Output the line that contains "You are a computer-use" and every line after it to the end of the entries, with nothing added or left out.

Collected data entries
= = = =
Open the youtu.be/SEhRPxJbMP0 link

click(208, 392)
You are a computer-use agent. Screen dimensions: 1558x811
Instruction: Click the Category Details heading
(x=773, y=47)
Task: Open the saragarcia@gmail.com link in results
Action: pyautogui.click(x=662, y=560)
= = = =
(RESULT):
You are a computer-use agent. Screen dimensions: 1558x811
Instruction: Click the Category Details heading
(x=773, y=47)
Task: Open the saragarcia@gmail.com link in results
Action: pyautogui.click(x=662, y=560)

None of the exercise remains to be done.